EXERCISE AIM → The response is to be the full listing, set down exactly.

*** Block opens ***

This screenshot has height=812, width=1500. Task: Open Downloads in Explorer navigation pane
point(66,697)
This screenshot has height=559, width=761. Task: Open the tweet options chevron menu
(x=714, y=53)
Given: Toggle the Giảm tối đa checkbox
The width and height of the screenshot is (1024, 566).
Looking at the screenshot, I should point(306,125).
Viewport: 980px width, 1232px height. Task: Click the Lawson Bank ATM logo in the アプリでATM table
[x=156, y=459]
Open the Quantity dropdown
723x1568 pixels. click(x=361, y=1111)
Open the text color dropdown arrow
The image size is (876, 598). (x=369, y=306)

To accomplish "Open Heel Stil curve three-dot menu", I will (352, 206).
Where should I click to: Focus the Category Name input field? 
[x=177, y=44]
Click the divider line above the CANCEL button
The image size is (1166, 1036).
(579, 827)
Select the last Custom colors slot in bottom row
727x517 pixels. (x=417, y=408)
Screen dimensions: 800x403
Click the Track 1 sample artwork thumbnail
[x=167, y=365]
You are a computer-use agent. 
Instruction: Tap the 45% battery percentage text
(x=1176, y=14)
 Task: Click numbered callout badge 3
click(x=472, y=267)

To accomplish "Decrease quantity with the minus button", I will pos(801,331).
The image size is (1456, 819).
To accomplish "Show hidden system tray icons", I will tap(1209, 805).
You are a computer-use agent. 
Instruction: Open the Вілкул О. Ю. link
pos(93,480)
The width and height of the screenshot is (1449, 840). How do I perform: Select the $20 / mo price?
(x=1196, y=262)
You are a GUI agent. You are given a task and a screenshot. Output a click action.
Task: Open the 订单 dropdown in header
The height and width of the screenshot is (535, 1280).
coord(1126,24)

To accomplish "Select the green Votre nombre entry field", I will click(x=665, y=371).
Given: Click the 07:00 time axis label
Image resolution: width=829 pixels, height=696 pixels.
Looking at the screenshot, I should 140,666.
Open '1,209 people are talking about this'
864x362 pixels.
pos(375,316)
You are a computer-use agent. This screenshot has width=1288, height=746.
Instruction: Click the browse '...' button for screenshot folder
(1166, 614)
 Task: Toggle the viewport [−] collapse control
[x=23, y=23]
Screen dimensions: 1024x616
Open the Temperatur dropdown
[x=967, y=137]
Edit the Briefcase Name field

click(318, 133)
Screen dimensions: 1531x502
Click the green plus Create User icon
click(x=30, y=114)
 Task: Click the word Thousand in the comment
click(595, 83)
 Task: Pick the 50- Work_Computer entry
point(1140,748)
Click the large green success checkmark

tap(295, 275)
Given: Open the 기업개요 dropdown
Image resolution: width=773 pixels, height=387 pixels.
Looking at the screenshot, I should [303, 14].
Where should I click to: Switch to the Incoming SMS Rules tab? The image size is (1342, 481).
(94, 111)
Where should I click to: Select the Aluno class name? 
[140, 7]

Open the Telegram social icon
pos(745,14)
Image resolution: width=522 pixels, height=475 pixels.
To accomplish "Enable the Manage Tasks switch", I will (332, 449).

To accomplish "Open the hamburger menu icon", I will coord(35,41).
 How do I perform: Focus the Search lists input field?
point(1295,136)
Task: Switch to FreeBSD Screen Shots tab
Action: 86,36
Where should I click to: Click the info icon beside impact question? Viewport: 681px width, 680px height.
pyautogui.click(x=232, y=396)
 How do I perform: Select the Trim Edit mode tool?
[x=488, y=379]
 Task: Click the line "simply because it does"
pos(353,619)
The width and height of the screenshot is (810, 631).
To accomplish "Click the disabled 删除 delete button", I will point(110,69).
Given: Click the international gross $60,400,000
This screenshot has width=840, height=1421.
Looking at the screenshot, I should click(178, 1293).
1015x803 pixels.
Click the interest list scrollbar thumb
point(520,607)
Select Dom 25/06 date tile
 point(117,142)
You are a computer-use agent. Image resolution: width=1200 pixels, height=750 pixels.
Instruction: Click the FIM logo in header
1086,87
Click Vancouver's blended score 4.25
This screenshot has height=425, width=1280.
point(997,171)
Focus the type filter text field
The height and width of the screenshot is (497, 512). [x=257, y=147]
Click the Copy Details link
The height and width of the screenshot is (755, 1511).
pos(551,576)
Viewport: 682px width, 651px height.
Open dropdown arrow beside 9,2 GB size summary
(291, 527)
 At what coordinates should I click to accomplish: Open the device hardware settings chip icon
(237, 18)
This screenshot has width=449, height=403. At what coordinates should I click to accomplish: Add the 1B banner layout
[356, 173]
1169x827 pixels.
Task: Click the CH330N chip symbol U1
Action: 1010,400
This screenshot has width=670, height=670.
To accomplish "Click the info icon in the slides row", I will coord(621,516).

*** Block closes ***

ANSWER FOR THE TASK →
This screenshot has height=812, width=1500. Task: Open Downloads in Explorer navigation pane
point(66,697)
This screenshot has height=559, width=761. Task: Open the tweet options chevron menu
(x=714, y=53)
Given: Toggle the Giảm tối đa checkbox
The width and height of the screenshot is (1024, 566).
Looking at the screenshot, I should point(306,125).
Viewport: 980px width, 1232px height. Task: Click the Lawson Bank ATM logo in the アプリでATM table
[x=156, y=459]
Open the Quantity dropdown
723x1568 pixels. click(x=361, y=1111)
Open the text color dropdown arrow
The image size is (876, 598). (x=369, y=306)

To accomplish "Open Heel Stil curve three-dot menu", I will (352, 206).
Where should I click to: Focus the Category Name input field? 
[x=177, y=44]
Click the divider line above the CANCEL button
The image size is (1166, 1036).
(579, 827)
Select the last Custom colors slot in bottom row
727x517 pixels. (x=417, y=408)
Screen dimensions: 800x403
Click the Track 1 sample artwork thumbnail
[x=167, y=365]
You are a computer-use agent. 
Instruction: Tap the 45% battery percentage text
(x=1176, y=14)
 Task: Click numbered callout badge 3
click(x=472, y=267)

To accomplish "Decrease quantity with the minus button", I will pos(801,331).
The image size is (1456, 819).
To accomplish "Show hidden system tray icons", I will tap(1209, 805).
You are a computer-use agent. 
Instruction: Open the Вілкул О. Ю. link
pos(93,480)
The width and height of the screenshot is (1449, 840). How do I perform: Select the $20 / mo price?
(x=1196, y=262)
You are a GUI agent. You are given a task and a screenshot. Output a click action.
Task: Open the 订单 dropdown in header
The height and width of the screenshot is (535, 1280).
coord(1126,24)

To accomplish "Select the green Votre nombre entry field", I will click(x=665, y=371).
Given: Click the 07:00 time axis label
Image resolution: width=829 pixels, height=696 pixels.
Looking at the screenshot, I should 140,666.
Open '1,209 people are talking about this'
864x362 pixels.
pos(375,316)
You are a computer-use agent. This screenshot has width=1288, height=746.
Instruction: Click the browse '...' button for screenshot folder
(1166, 614)
 Task: Toggle the viewport [−] collapse control
[x=23, y=23]
Screen dimensions: 1024x616
Open the Temperatur dropdown
[x=967, y=137]
Edit the Briefcase Name field

click(318, 133)
Screen dimensions: 1531x502
Click the green plus Create User icon
click(x=30, y=114)
 Task: Click the word Thousand in the comment
click(595, 83)
 Task: Pick the 50- Work_Computer entry
point(1140,748)
Click the large green success checkmark

tap(295, 275)
Given: Open the 기업개요 dropdown
Image resolution: width=773 pixels, height=387 pixels.
Looking at the screenshot, I should [303, 14].
Where should I click to: Switch to the Incoming SMS Rules tab? The image size is (1342, 481).
(94, 111)
Where should I click to: Select the Aluno class name? 
[140, 7]

Open the Telegram social icon
pos(745,14)
Image resolution: width=522 pixels, height=475 pixels.
To accomplish "Enable the Manage Tasks switch", I will (332, 449).

To accomplish "Open the hamburger menu icon", I will coord(35,41).
 How do I perform: Focus the Search lists input field?
point(1295,136)
Task: Switch to FreeBSD Screen Shots tab
Action: 86,36
Where should I click to: Click the info icon beside impact question? Viewport: 681px width, 680px height.
pyautogui.click(x=232, y=396)
 How do I perform: Select the Trim Edit mode tool?
[x=488, y=379]
 Task: Click the line "simply because it does"
pos(353,619)
The width and height of the screenshot is (810, 631).
To accomplish "Click the disabled 删除 delete button", I will point(110,69).
Given: Click the international gross $60,400,000
This screenshot has width=840, height=1421.
Looking at the screenshot, I should click(178, 1293).
1015x803 pixels.
Click the interest list scrollbar thumb
point(520,607)
Select Dom 25/06 date tile
 point(117,142)
You are a computer-use agent. Image resolution: width=1200 pixels, height=750 pixels.
Instruction: Click the FIM logo in header
1086,87
Click Vancouver's blended score 4.25
This screenshot has height=425, width=1280.
point(997,171)
Focus the type filter text field
The height and width of the screenshot is (497, 512). [x=257, y=147]
Click the Copy Details link
The height and width of the screenshot is (755, 1511).
pos(551,576)
Viewport: 682px width, 651px height.
Open dropdown arrow beside 9,2 GB size summary
(291, 527)
 At what coordinates should I click to accomplish: Open the device hardware settings chip icon
(237, 18)
This screenshot has width=449, height=403. At what coordinates should I click to accomplish: Add the 1B banner layout
[356, 173]
1169x827 pixels.
Task: Click the CH330N chip symbol U1
Action: 1010,400
This screenshot has width=670, height=670.
To accomplish "Click the info icon in the slides row", I will coord(621,516).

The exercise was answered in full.